DTC P0300 Engine Misfire Detected Circuit Description
The Crankshaft Position sensor is mounted through the side of the engine block at the rear of Bank 2 above the starter assembly. The Crankshaft Position sensor works in conjunction with a 24X reluctor wheel on the crankshaft. The reluctor wheel is inside the engine immediately in front of the rear main bearing. The PCM provides a 12 volt power supply to the CKP sensor as well as a ground and a signal circuit.
A misfire causes a change in crankshaft speed. The PCM times the interval between each pulse and compares each new time interval with the previous one in order to determine when an excessive change in crankshaft speed has occurred. You can expect a certain amount of acceleration/deceleration between each firing stroke, but if the crankshaft speed changes are greater than an expected amount, the PCM interprets this as a misfire.
The PCM uses the Crankshaft Position sensor for misfire detection and to control spark and fueling. As the crankshaft rotates, the reluctor wheel teeth interrupt a magnetic field produced by a magnet within the sensor. The sensors internal circuitry detects this and produces a signal which the PCM reads. The PCM uses this 24X signal in combination with the Camshaft Position sensor 1X signal in order to accurately determine crankshaft position. The PCM also calculates a 4X signal from this information. The PCM uses the 4X signal for internal calculations. The 4X signal also provides a tach signal for any device which requires one.

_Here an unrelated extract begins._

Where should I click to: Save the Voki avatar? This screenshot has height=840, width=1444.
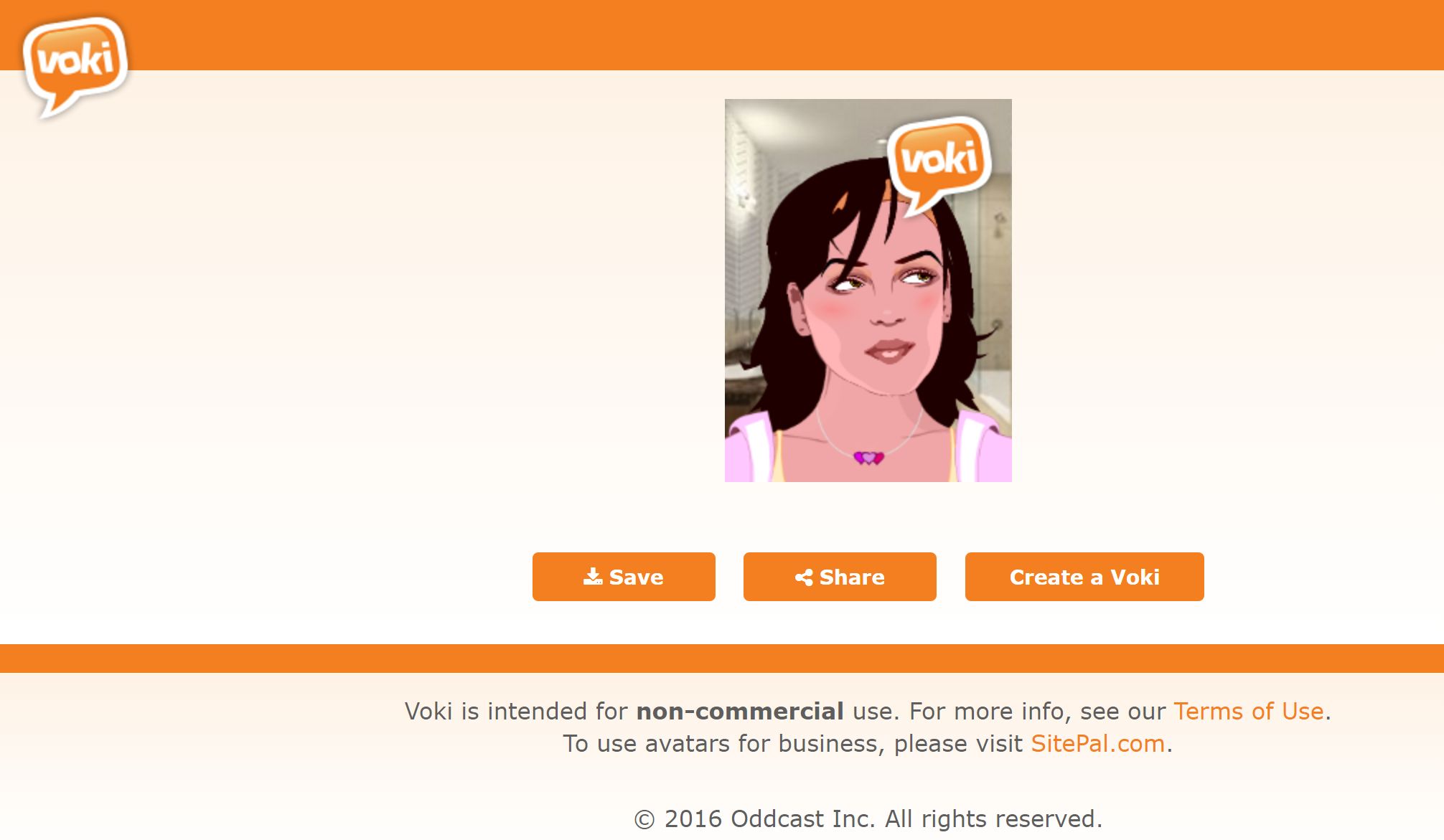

Observe that as long as the PCM receives the Crankshaft Position sensor 24X signal, the engine will start. The PCM can determine top dead center for all cylinders by using the Crankshaft Position sensor 24X signal alone. The Camshaft Position sensor 1X signal is used by the PCM to determine if the cylinder at top dead center is on the firing stroke, or the exhaust stroke. The system attempts synchronization and looks for an increase in engine speed indicating the engine started. If the PCM does not detect an increase in engine speed, the PCM assumes it incorrectly synchronized to the exhaust stroke and re-syncs to the opposite cam position. A slightly longer cranking time may be a symptom of this condition.

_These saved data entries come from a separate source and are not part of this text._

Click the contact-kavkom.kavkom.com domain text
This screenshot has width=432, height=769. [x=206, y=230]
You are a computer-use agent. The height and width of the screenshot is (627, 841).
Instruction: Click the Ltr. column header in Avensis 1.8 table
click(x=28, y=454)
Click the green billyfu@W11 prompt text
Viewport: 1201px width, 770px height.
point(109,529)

DTC P0171 Fuel Trim System Lean Bank 1 Circuit Description
The powertrain control module (PCM) controls a Closed Loop air/fuel metering system in order to provide the best possible combination of driveability, fuel economy, and emission control. The PCM monitors the heated oxygen sensor (HO2S) signal voltage and adjusts the fuel delivery based on the signal voltage while in Closed Loop. A change made to the fuel delivery changes the long and short term fuel trim values. The short term fuel trim values change rapidly in response to the HO2S signal voltages. These changes fine tune the engine fueling. The long term fuel trim values change in response to trends in the short term fuel trim. The long term fuel trim makes coarse adjustments to fueling in order to re-center and restore control to short term fuel trim. You can use a scan tool in order to monitor the short and long term fuel trim. The ideal fuel trim values are around 0 percent. A positive fuel trim value indicates that the PCM is adding fuel in order to compensate for a lean condition. A negative fuel trim value indicates that the PCM is reducing the amount of fuel in order to compensate for a rich condition. If the PCM detects an excessively Rich or Lean condition, the PCM sets a diagnostic trouble code (DTC). The long term fuel trim diagnostic parameter is an average of several of the long term speed load learn cells which the PCM selects based on the engine speed and the engine load.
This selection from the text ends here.